Search This Blog

May 5, 2019

We are not that similar

There was an interesting discussion about generational misunderstanding in my Russian part of Fb. A teacher considered why a certain history documentary is inaccessible to contemporary students. The narrator uses tacit citations, allusions, and references that are well known to the generation that grew up in the late Soviet Union, but is alien to Russian adolescents today. Exactly the thing that makes the documentary interesting to us, makes it boring to them. It is the same language - they understand all the words; they just miss the connotations.

We have watched recently Sharp Objects - a great Netflix miniseries. I was wondering if anyone could understand much of it without some knowledge of American small town life, and without living in the US for decades. What one critic described as “honey-coated but often barbed dialogue” is delightfully hard to comprehend. I enjoyed it greatly, but am also wondering how many layers of meaning escaped me because I did not grow up in America, and missed some 30 years of mass culture and everyday banter. I do well in all kinds of professional conversations, but will miss certain nuances when Americans quip over a beer. When I listen to British BBC Radio 4, I don’t get perhaps every fifth joke, just because their context is not as familiar to me.
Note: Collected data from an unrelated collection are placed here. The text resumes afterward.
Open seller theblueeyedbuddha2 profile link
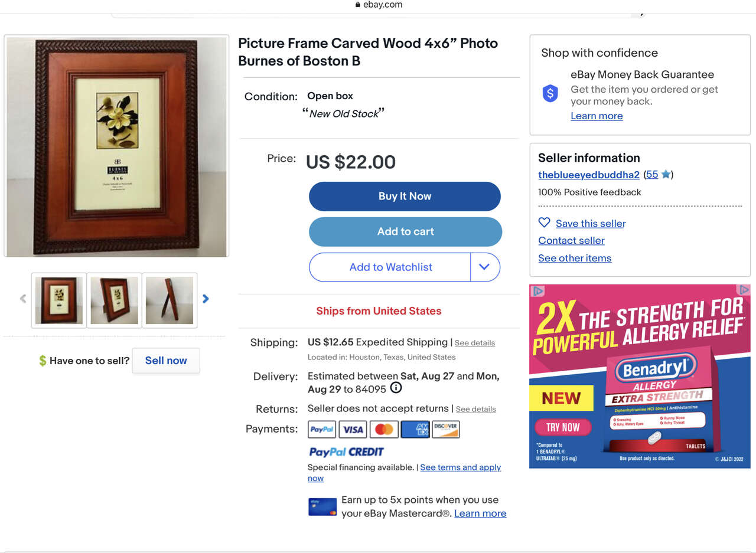This screenshot has height=553, width=756. pos(588,175)
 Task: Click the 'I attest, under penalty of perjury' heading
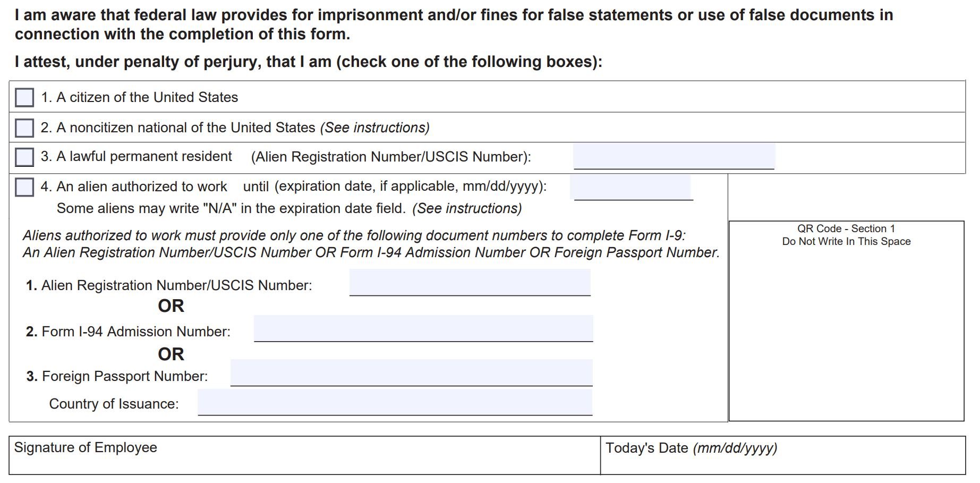309,62
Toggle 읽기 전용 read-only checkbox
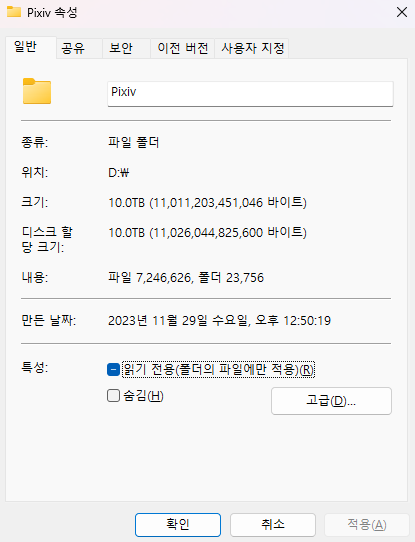 coord(113,370)
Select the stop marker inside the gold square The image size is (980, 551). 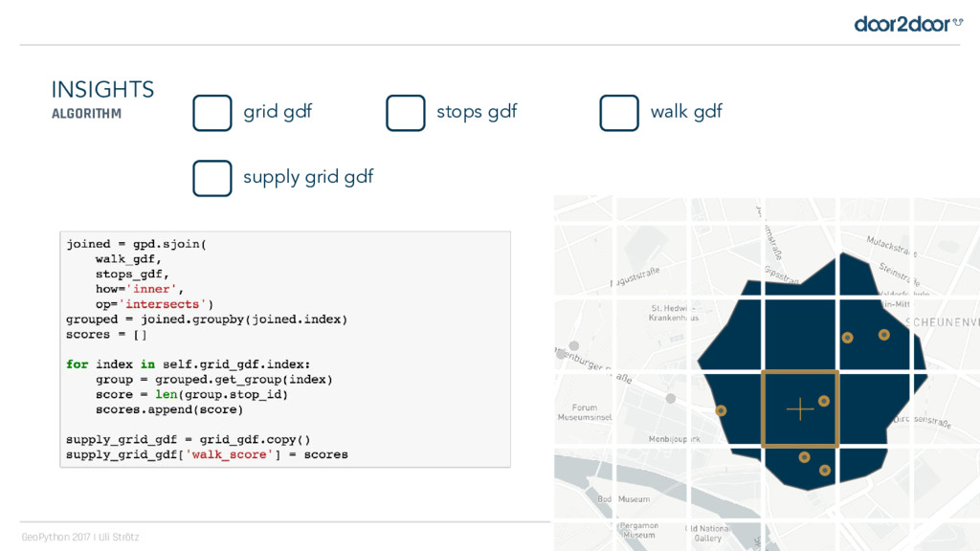click(823, 401)
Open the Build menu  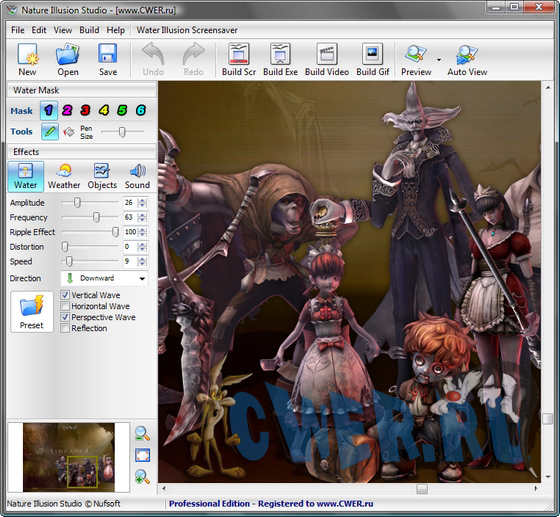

One of the greatest communication sins is to assume that your interlocutor is the same as you, that his or her cultural contexts are the same. It is easier to avoid when you deal with a foreigner, whose accent screams at you “I am different and may not know what you know.” It is much more difficult to avoid when dealing with a different generation. For example, some older folks who grew up in the 60-s and 70-s will drop an F-bomb in a formal conversation, because that was a signal of liberation from the formality of old institutions, and was a call for solidarity against the oppressive System. Yet today’s 30-something may hear nothing but mucho bullying. Are they too sensitive, too sheltered? No, they just have a different set of cultural references, and it is just too easy to miss. The same goes for regional differences: what is a friendly chat in New York City, will be considered an open conflict in the parts of the Midwest and South.

It would probably be best if we learned to treat everyone as a foreigner who may have learned our language, but will never be exactly the same as us. What we sometimes think are “wrong” reactions may speak not as much of moral deficiency, as a subtle cultural difference. Multiculturalism is easy when the other is very different. It become incrementally hard as the degree of difference diminishes. Intimacy is greatly overrated and sometimes trumps respect. It is hard to be generous and hospitable to thy neighbor, hence… but you get the reference.

1 comment:

  1. I do believe that this is my favorite of your many blogs. But then, I'm the southern midwesterner who cringes when the New Yorker starts talking (although I have been known to throw in an F-bomb or two...).